Sorry for so many posts yesterday and today. Sigh.
My last session was not as supportive as I wish. I kind of expected that since I had an immediate problem to discuss. T was not overwhelmingly critical, and he was somewhat supportive, but he told me to see the other person's side of the problem too. I knew it would be hard for me to tolerate much stepping back and being objective since it was an immediate problem where the other person could have been very hurtful to me, and the other person didn't have much to loose. I'm very lucky it turned out, later after my session, that the other person gave me much less of a problem than I had reason to think they were going to.
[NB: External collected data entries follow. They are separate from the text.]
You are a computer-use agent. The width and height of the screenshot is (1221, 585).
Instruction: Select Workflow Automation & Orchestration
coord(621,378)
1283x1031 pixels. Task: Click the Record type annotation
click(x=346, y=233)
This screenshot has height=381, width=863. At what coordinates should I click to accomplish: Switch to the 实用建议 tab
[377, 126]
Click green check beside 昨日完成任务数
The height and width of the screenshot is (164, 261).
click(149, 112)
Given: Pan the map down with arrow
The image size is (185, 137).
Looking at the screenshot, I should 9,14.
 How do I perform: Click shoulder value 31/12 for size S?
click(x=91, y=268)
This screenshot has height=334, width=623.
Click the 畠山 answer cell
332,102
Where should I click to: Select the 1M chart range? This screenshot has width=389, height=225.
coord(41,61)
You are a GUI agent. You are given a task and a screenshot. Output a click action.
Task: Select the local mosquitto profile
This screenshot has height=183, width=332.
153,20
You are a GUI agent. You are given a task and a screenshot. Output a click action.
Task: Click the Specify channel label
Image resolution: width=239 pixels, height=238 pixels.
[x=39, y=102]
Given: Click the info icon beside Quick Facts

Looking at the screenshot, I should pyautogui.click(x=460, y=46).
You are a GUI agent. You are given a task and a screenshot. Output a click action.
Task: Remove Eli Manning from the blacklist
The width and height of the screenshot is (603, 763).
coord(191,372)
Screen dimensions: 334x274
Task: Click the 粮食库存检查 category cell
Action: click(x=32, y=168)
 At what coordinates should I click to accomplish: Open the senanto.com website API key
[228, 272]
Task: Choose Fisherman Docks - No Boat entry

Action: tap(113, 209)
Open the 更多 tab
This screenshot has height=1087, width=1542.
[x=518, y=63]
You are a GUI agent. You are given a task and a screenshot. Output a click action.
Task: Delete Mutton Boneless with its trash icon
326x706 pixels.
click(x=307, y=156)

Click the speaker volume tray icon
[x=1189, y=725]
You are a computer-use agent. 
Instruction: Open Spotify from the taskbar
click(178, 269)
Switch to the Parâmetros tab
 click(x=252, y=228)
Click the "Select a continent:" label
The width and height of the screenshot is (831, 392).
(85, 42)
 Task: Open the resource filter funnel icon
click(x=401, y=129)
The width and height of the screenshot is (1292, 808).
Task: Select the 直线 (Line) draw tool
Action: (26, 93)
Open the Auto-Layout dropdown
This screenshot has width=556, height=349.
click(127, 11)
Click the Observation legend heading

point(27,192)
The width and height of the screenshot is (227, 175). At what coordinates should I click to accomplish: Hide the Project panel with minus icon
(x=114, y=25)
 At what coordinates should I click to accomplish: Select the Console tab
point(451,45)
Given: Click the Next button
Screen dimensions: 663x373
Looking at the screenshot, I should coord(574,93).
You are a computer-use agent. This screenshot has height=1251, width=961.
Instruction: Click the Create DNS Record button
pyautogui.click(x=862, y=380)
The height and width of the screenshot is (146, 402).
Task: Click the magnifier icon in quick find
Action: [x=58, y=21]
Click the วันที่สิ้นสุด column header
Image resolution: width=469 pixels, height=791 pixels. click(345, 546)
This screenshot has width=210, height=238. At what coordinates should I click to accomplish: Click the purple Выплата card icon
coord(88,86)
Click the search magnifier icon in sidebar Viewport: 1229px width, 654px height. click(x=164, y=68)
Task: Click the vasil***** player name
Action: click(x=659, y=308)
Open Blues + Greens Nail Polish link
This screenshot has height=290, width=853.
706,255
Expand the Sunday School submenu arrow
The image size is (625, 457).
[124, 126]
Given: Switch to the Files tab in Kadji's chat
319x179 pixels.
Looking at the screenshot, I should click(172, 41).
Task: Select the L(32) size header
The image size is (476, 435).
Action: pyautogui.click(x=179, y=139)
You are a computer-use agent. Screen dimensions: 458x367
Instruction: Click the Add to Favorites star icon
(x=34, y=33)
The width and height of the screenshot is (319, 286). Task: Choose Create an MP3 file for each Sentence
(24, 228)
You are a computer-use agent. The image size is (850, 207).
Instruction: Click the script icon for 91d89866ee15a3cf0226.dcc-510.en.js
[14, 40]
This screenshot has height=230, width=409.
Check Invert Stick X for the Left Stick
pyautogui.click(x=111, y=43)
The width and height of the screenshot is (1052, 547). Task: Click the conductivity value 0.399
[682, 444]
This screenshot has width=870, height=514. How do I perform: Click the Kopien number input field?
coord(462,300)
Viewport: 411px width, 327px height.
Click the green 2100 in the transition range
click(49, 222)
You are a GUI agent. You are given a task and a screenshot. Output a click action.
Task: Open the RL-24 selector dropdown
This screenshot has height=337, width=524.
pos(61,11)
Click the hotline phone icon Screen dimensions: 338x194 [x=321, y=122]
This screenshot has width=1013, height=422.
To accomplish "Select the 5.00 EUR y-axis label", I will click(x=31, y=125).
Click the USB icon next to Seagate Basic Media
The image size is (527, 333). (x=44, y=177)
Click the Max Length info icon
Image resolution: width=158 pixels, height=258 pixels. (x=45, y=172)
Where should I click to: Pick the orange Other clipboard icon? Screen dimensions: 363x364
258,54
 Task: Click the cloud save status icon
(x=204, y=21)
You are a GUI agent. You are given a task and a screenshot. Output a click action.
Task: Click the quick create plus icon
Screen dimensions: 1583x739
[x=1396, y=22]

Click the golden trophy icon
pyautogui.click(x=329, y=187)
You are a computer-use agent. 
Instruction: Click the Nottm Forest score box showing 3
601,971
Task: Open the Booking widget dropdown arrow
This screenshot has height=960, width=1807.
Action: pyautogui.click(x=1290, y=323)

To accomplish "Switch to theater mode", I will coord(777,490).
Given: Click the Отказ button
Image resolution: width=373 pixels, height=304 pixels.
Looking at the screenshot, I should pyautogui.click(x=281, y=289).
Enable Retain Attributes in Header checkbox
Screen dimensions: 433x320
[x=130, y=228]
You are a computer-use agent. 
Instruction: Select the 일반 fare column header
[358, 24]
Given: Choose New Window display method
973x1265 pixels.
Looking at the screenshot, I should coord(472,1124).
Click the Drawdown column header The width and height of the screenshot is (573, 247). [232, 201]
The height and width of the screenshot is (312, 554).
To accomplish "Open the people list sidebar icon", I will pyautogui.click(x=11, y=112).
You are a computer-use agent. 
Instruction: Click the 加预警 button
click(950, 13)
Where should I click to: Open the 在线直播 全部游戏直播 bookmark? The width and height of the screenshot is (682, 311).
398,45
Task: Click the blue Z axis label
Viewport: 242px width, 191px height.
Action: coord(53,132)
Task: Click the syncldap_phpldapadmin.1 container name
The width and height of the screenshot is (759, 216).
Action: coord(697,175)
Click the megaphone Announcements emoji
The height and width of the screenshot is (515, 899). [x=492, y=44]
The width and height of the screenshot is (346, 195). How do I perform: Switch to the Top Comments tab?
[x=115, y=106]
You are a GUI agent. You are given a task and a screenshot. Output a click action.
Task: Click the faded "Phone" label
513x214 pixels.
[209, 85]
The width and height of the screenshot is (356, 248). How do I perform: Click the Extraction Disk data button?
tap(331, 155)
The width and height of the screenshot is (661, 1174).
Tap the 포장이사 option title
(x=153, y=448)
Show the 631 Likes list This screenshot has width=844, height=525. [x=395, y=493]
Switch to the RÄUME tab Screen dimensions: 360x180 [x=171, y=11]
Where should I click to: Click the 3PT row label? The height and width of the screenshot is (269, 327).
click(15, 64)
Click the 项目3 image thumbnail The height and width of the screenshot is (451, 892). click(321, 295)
But I'm left feeling a little hurt by t not fully supporting me.
I guess I'm wondering if other people experience sessions where you think the t is pushing you more than working on building trust? Objectively, I know the things t said about seeing the other person's side are reasonable. But it's hard not to just feel hurt and unaccepted by t, and to think about stopping therapy. Anyone know of ways to keep optimistic that a t cares more about trying to help than that s/he is indifferent, when s/he pushes you to think differently? Or, maybe the issue is that people in general care- or that it's worth trying to do the things t says if it's difficult. How do you hang on to believing that (if i'm making any sense)? Because I suppose eventually, when therapy gets finished, it shouldn't matter so much whether t cares, right?